-- begin Records for this exercise --

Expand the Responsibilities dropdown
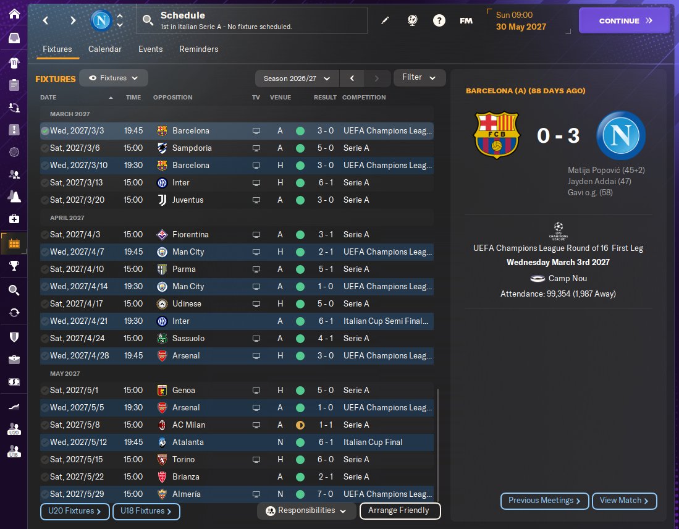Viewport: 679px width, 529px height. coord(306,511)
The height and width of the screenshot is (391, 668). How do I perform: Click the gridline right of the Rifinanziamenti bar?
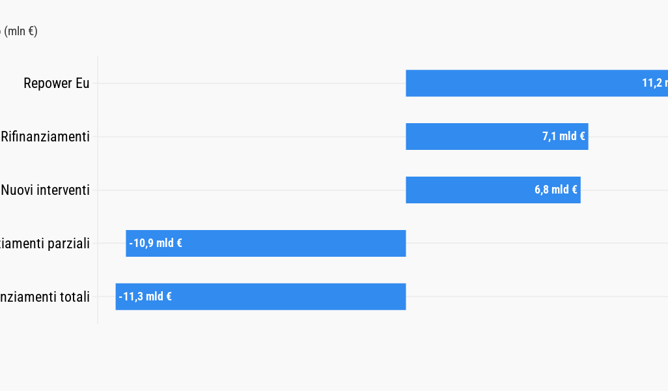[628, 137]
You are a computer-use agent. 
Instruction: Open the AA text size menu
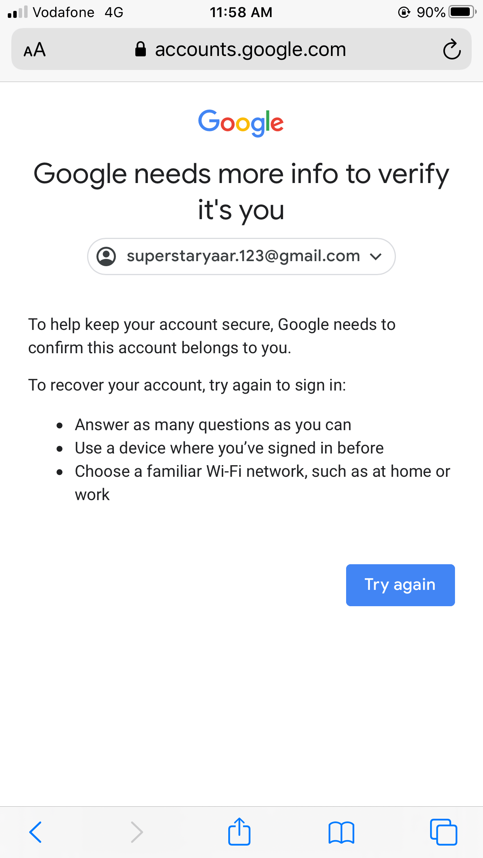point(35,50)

-- end Records for this exercise --
-- begin Records for this exercise --

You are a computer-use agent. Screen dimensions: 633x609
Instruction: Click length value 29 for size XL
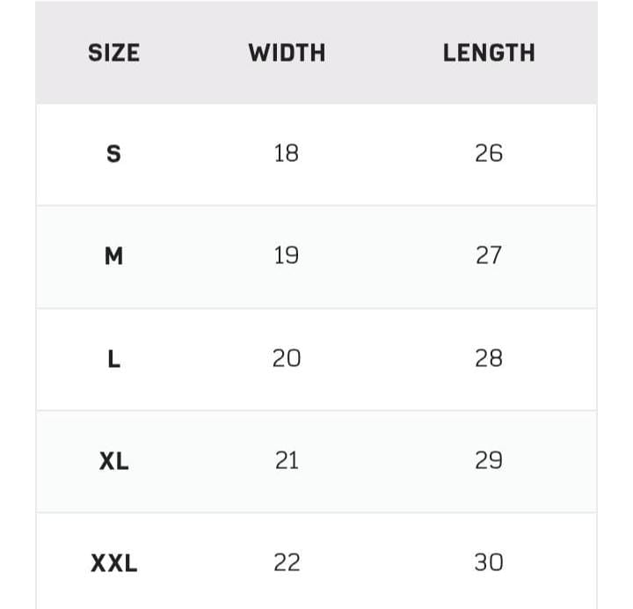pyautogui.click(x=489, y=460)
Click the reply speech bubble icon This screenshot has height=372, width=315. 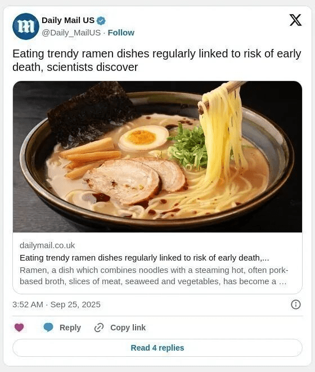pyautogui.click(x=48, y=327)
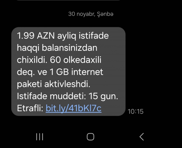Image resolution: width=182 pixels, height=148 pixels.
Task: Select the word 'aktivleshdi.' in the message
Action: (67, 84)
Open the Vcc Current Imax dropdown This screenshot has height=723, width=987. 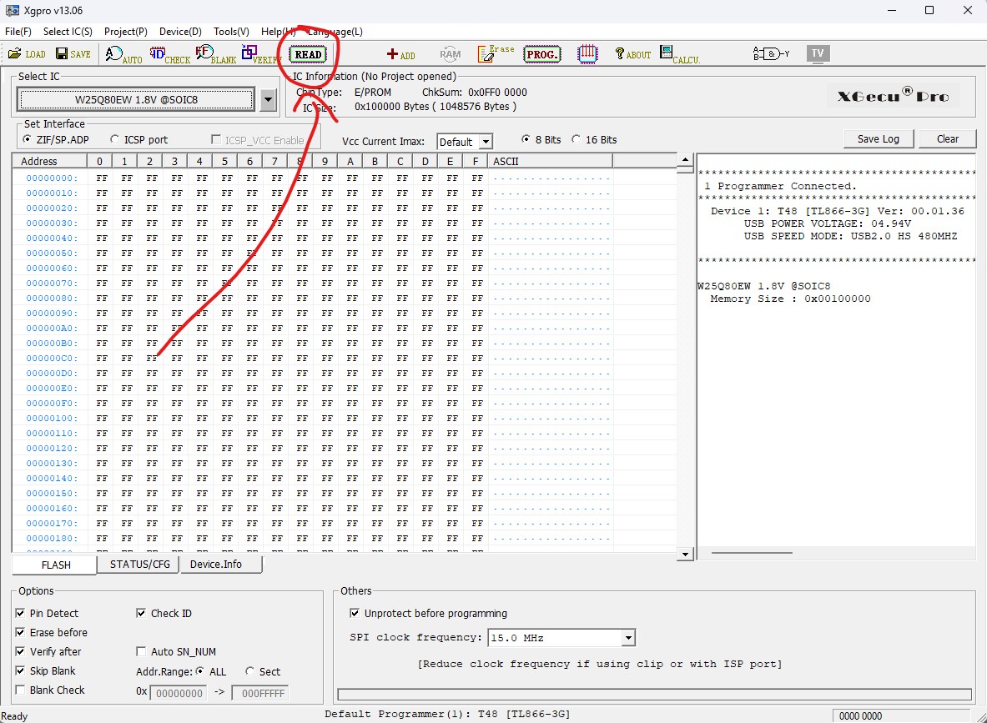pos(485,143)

-- end Records for this exercise --
-- begin Records for this exercise --

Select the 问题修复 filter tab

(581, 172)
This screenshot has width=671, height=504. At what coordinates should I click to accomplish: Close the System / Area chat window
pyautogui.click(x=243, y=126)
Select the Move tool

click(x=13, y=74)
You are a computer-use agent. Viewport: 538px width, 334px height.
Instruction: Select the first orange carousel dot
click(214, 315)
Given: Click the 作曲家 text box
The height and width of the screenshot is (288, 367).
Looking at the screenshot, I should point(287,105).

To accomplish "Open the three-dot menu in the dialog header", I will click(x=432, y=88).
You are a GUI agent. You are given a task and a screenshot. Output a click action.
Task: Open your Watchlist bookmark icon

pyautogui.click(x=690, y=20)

-- end Records for this exercise --

Can you copy out, word for word, the lines from the line with "This screenshot has width=671, height=504." to the line with "pyautogui.click(x=690, y=20)"?

This screenshot has width=671, height=504. At what coordinates should I click to accomplish: Close the System / Area chat window
pyautogui.click(x=243, y=126)
Select the Move tool

click(x=13, y=74)
You are a computer-use agent. Viewport: 538px width, 334px height.
Instruction: Select the first orange carousel dot
click(214, 315)
Given: Click the 作曲家 text box
The height and width of the screenshot is (288, 367).
Looking at the screenshot, I should point(287,105).

To accomplish "Open the three-dot menu in the dialog header", I will click(x=432, y=88).
You are a GUI agent. You are given a task and a screenshot. Output a click action.
Task: Open your Watchlist bookmark icon

pyautogui.click(x=690, y=20)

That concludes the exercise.